PROVIDED ENTRIES START
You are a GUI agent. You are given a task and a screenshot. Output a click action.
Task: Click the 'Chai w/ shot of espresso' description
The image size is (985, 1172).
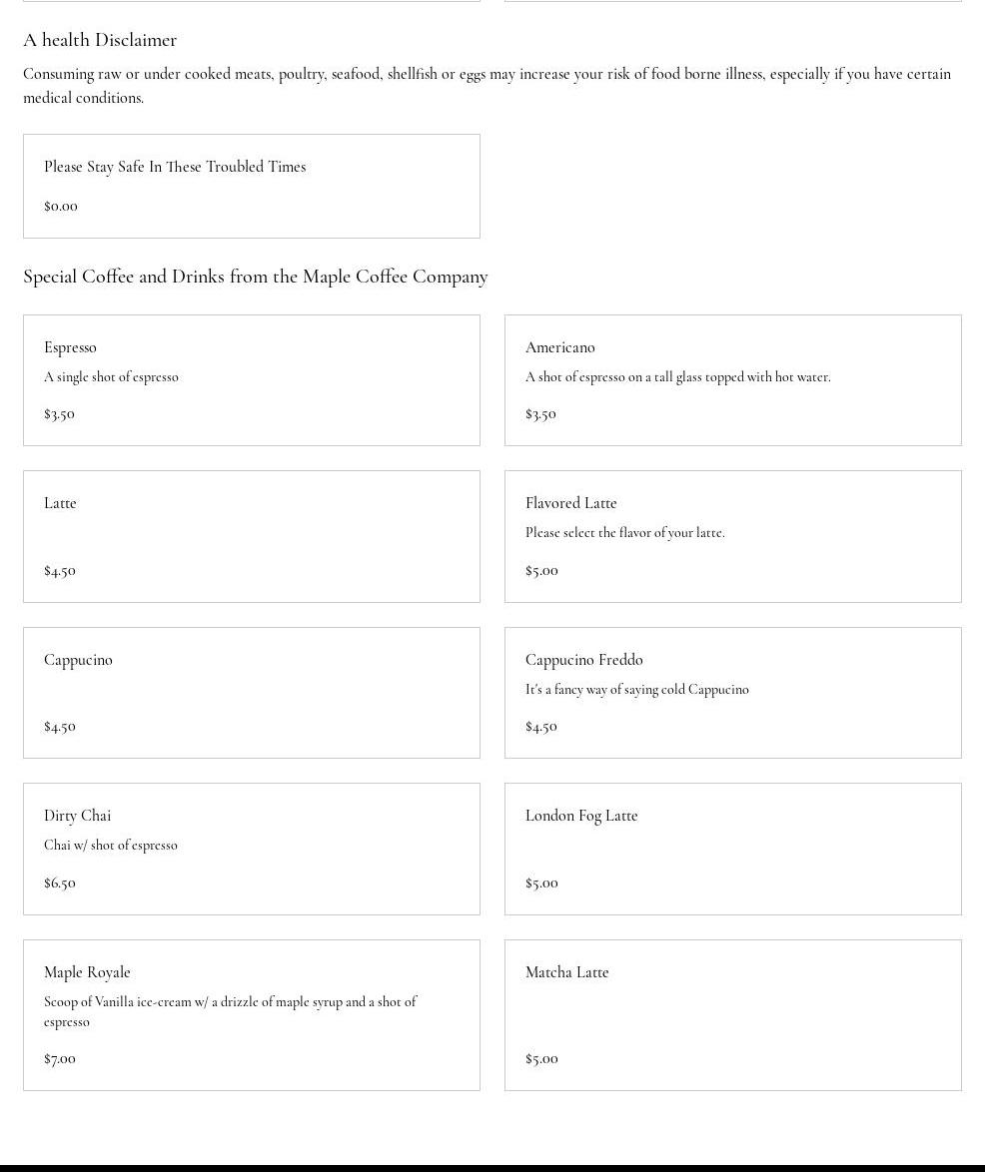[111, 845]
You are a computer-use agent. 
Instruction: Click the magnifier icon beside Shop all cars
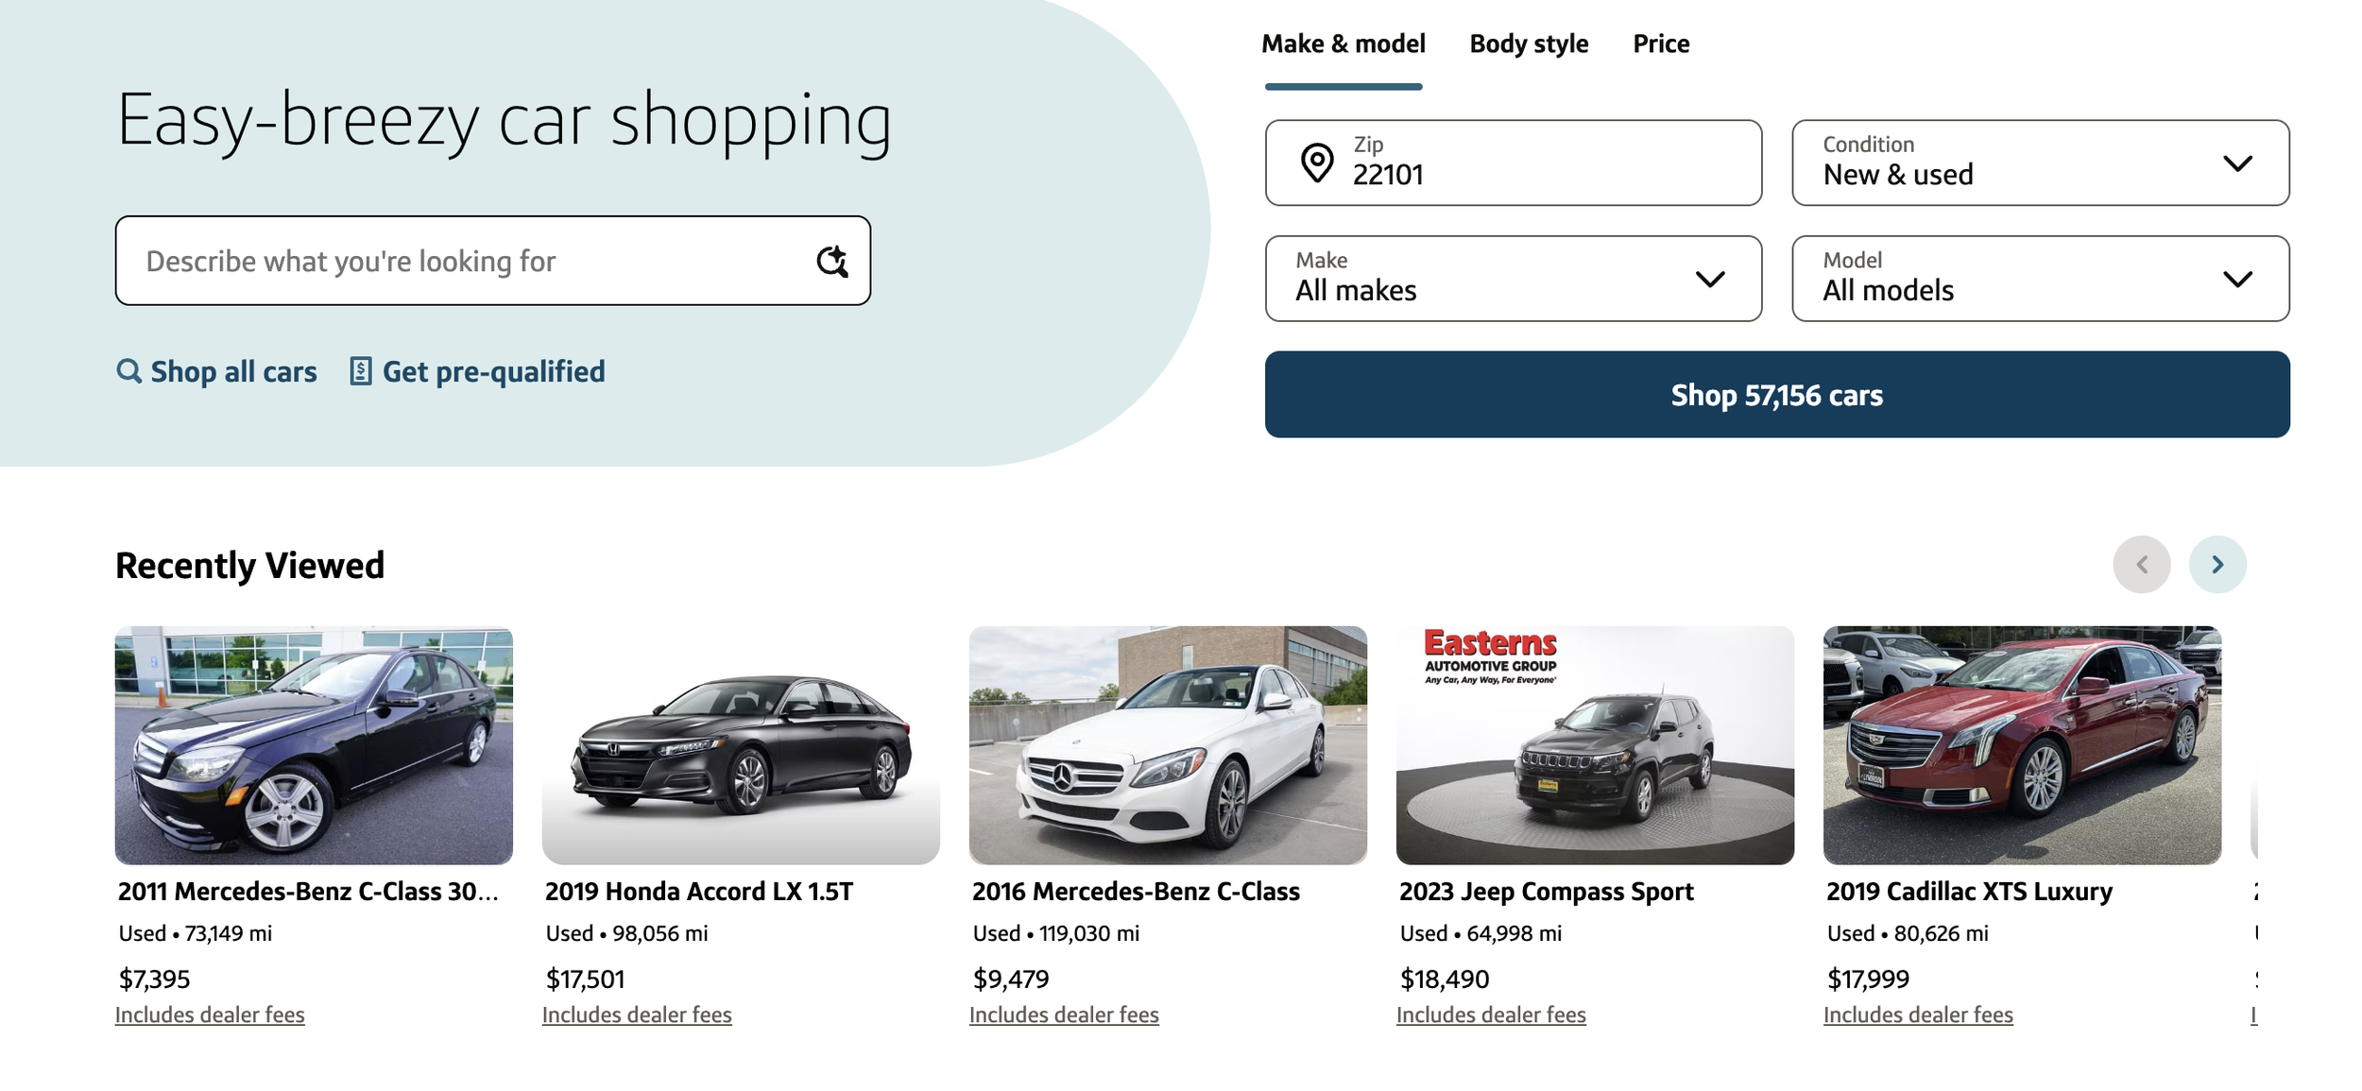point(128,371)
PROVIDED ENTRIES END
# [EXERCISE]
Your answer should consist solely of the lines from the one holding "Task: Click the" through the end of the listing, reproduced exactly and without pictures.

# [ANSWER TO THIS TASK]
Task: Click the 'Chai w/ shot of espresso' description
The image size is (985, 1172).
[111, 845]
You are a computer-use agent. 
Instruction: Click the magnifier icon beside Shop all cars
point(128,371)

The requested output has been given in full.